» Exercise
The records are to be copied from the line that contains "Where should I" through their last line, word for word, with every picture left out.

(Beginning of Information supplied)

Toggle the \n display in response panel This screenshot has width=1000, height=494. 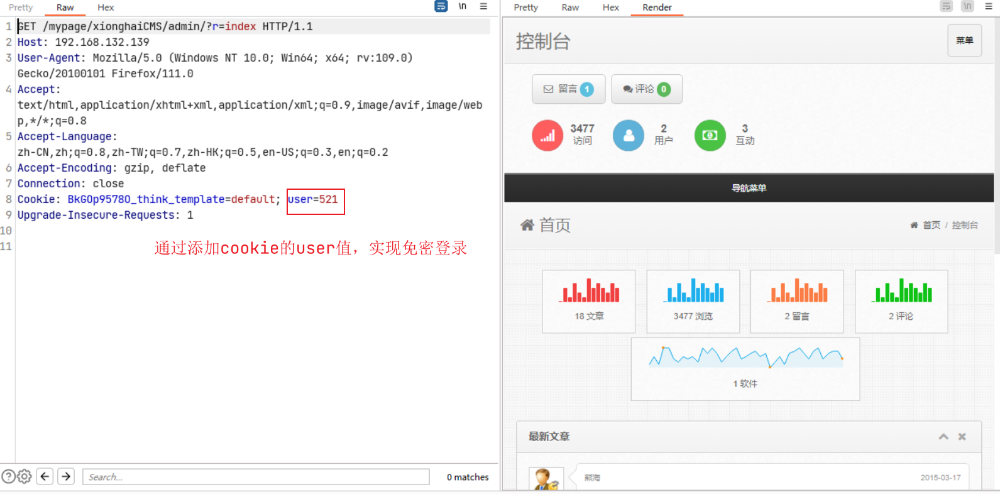click(x=967, y=6)
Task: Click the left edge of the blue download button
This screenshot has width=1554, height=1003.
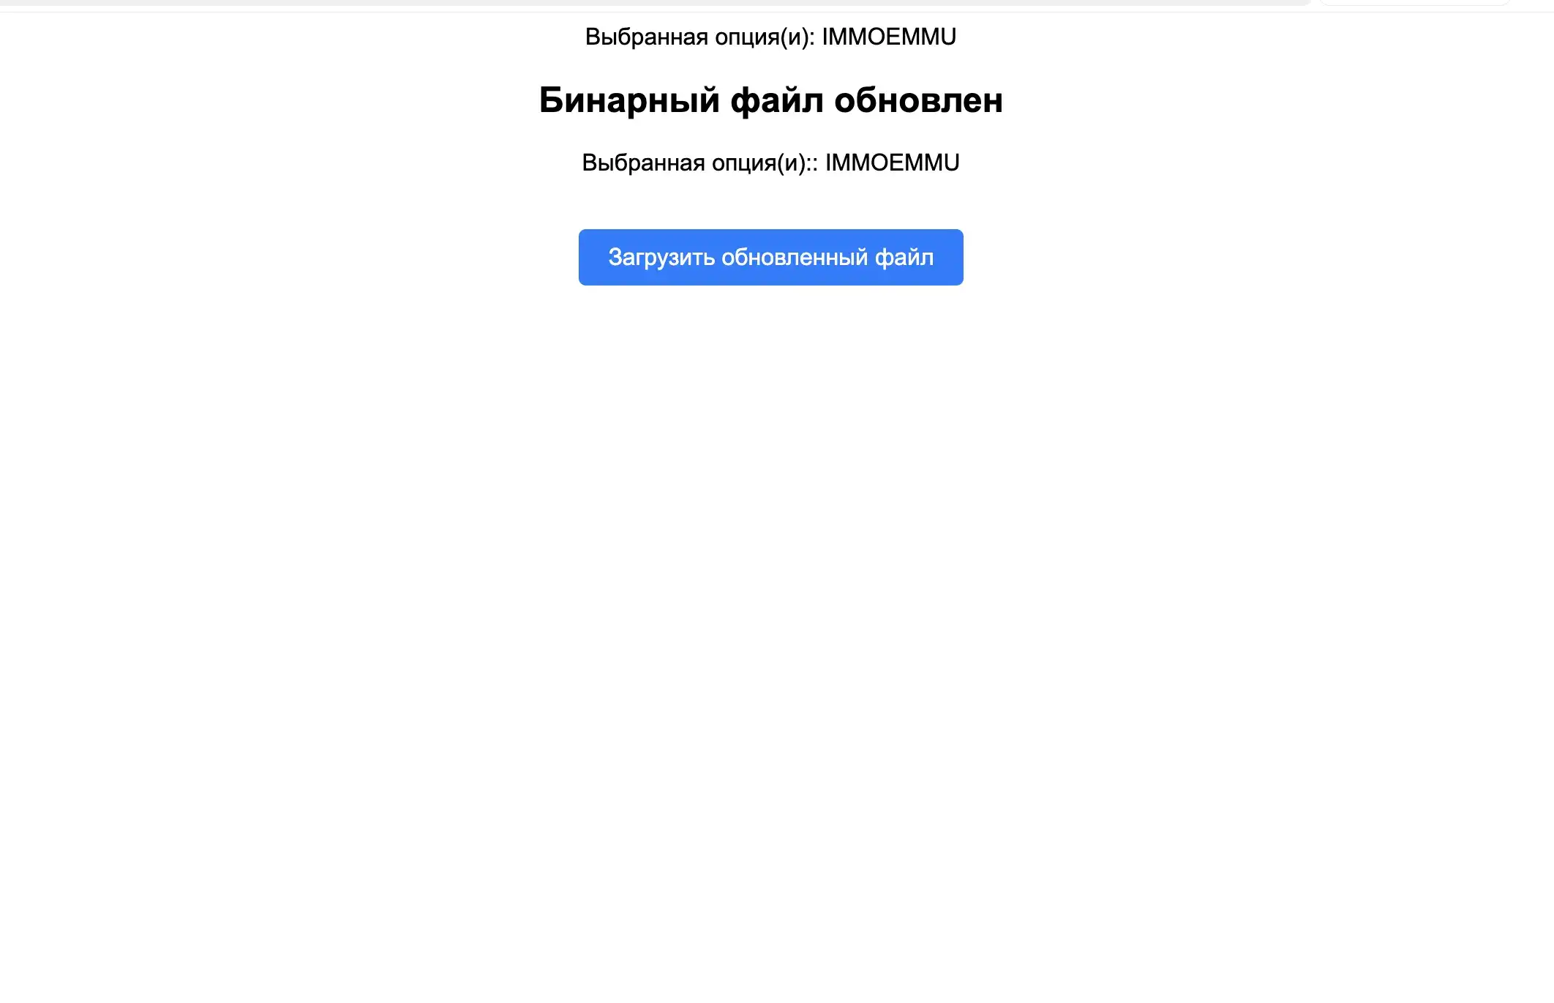Action: 585,257
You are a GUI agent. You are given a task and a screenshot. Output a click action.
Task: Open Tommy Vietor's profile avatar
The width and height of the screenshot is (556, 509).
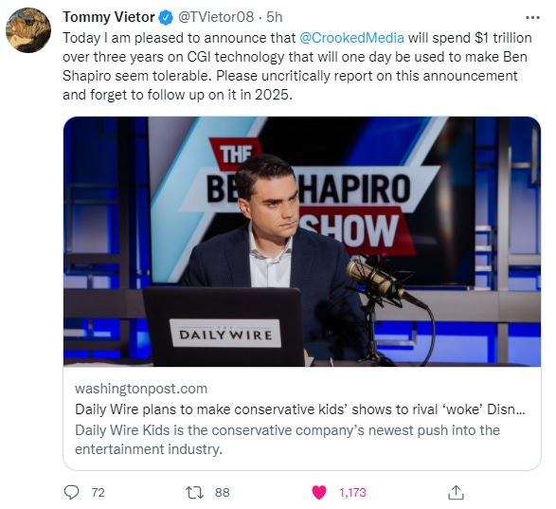(x=28, y=30)
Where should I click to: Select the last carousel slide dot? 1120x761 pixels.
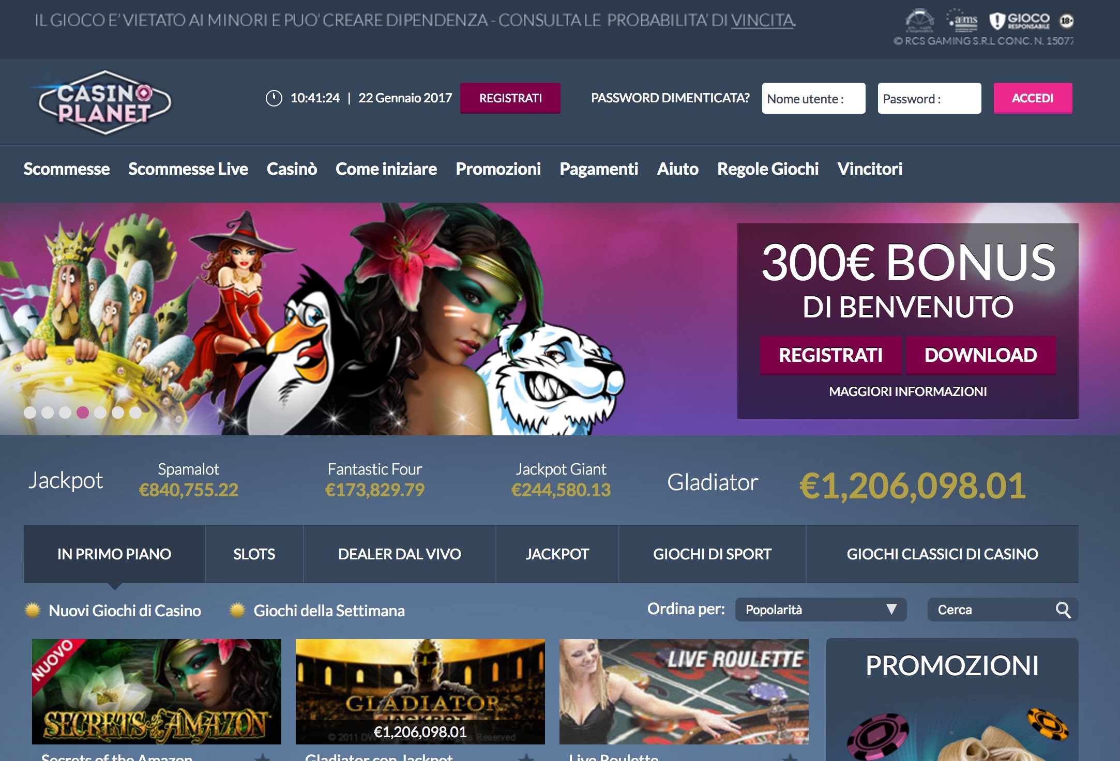[x=135, y=412]
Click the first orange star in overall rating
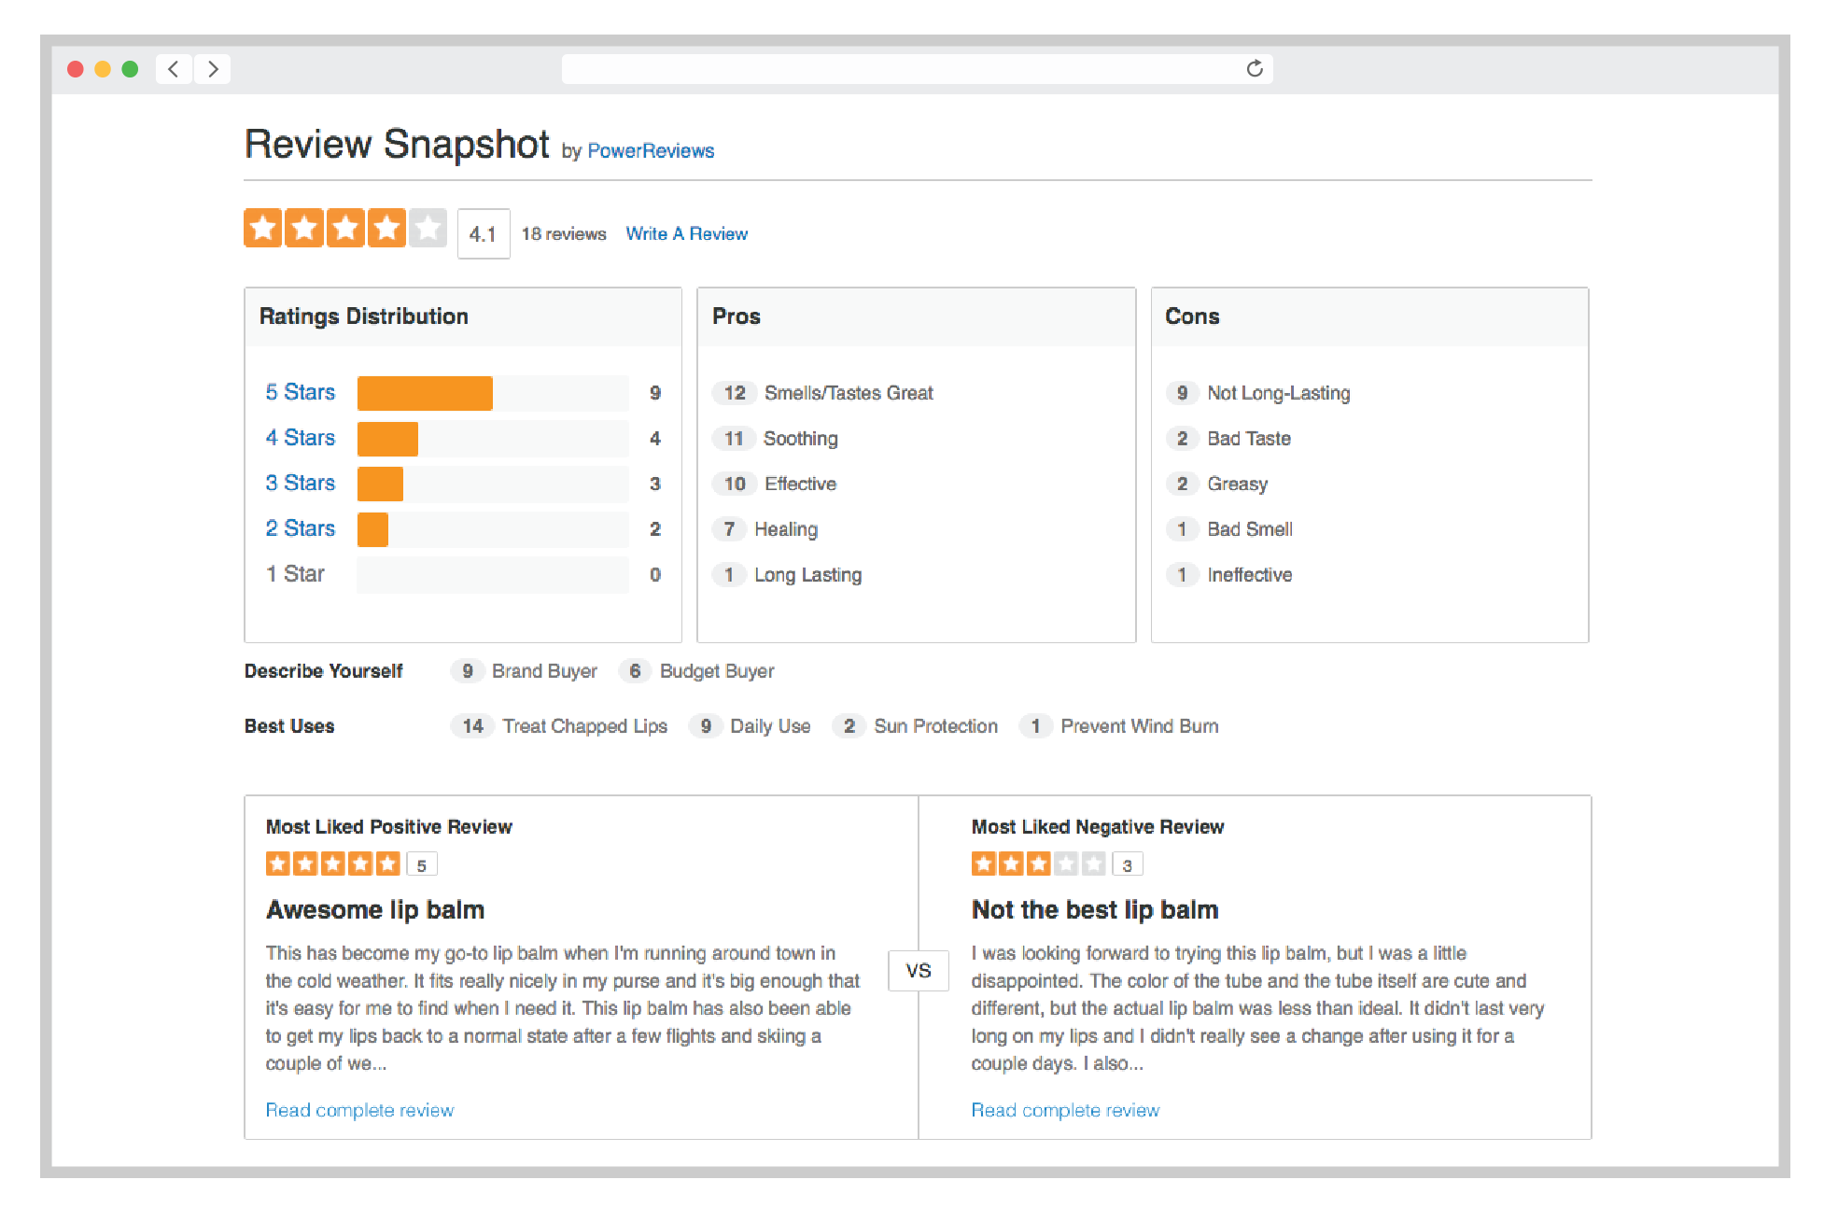Image resolution: width=1838 pixels, height=1208 pixels. click(x=263, y=229)

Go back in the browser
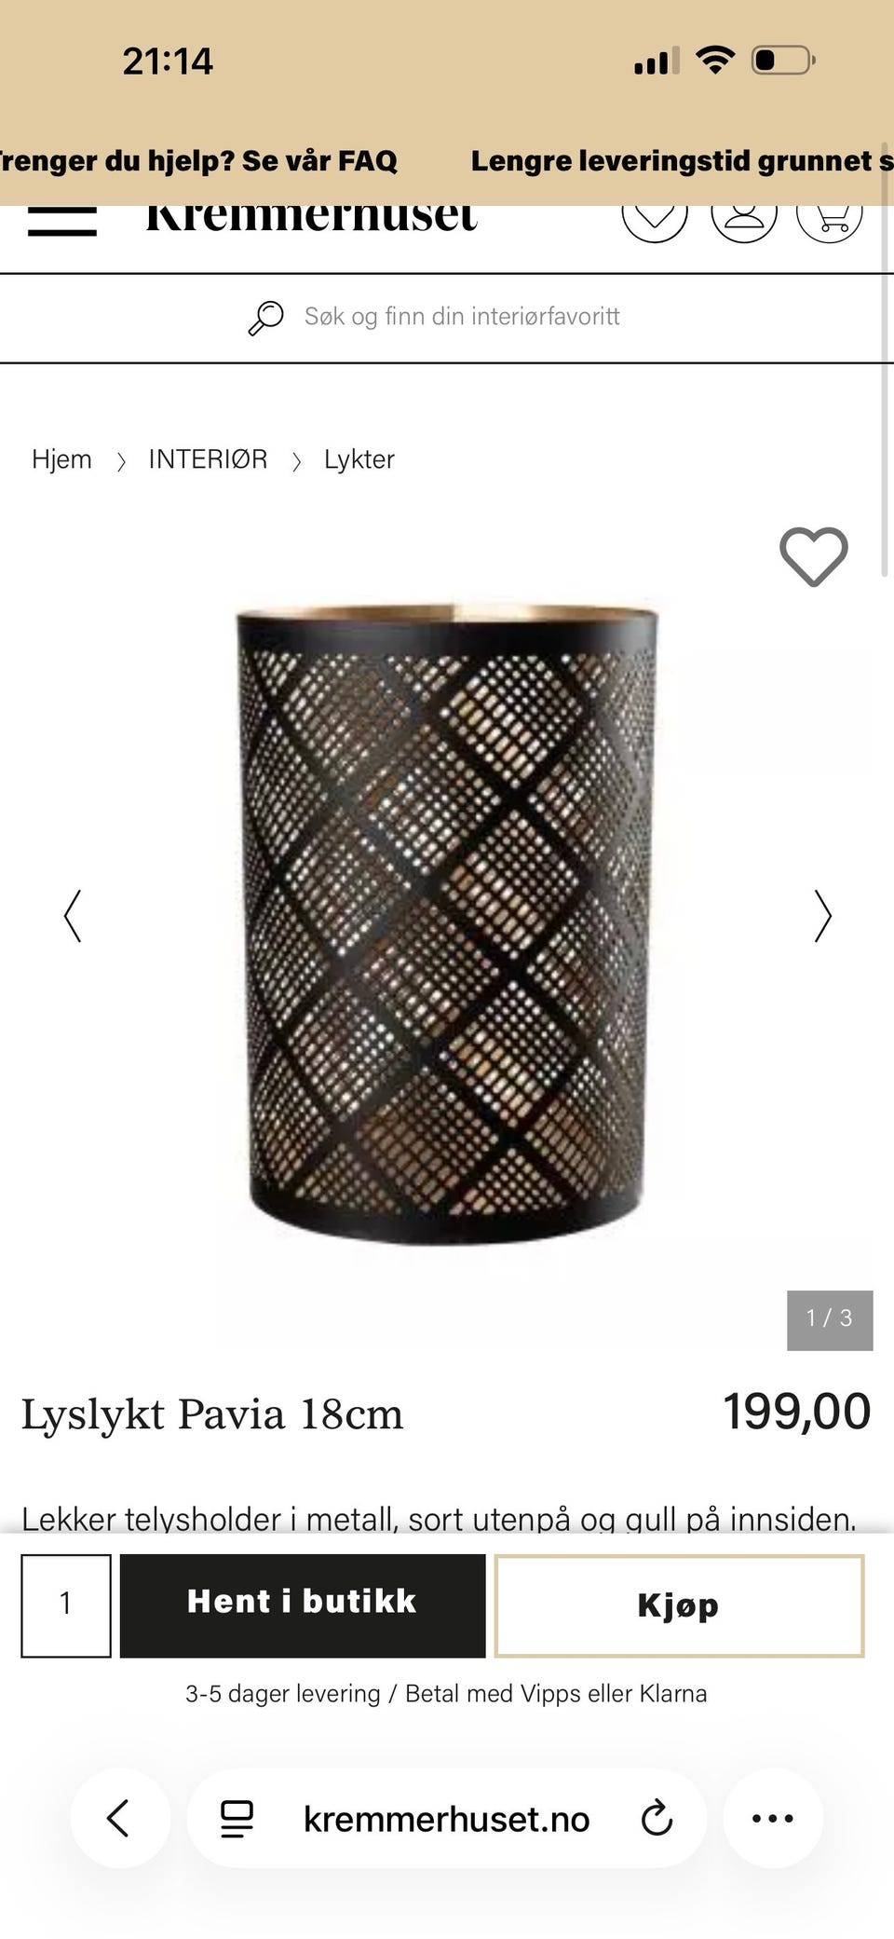pos(119,1818)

(End of Information supplied)

» Solution
Where should I click to: Select the last carousel slide dot? 1120x761 pixels.
[x=135, y=412]
Click the first orange star in overall rating
Image resolution: width=1838 pixels, height=1208 pixels. click(x=263, y=229)

Go back in the browser
pos(119,1818)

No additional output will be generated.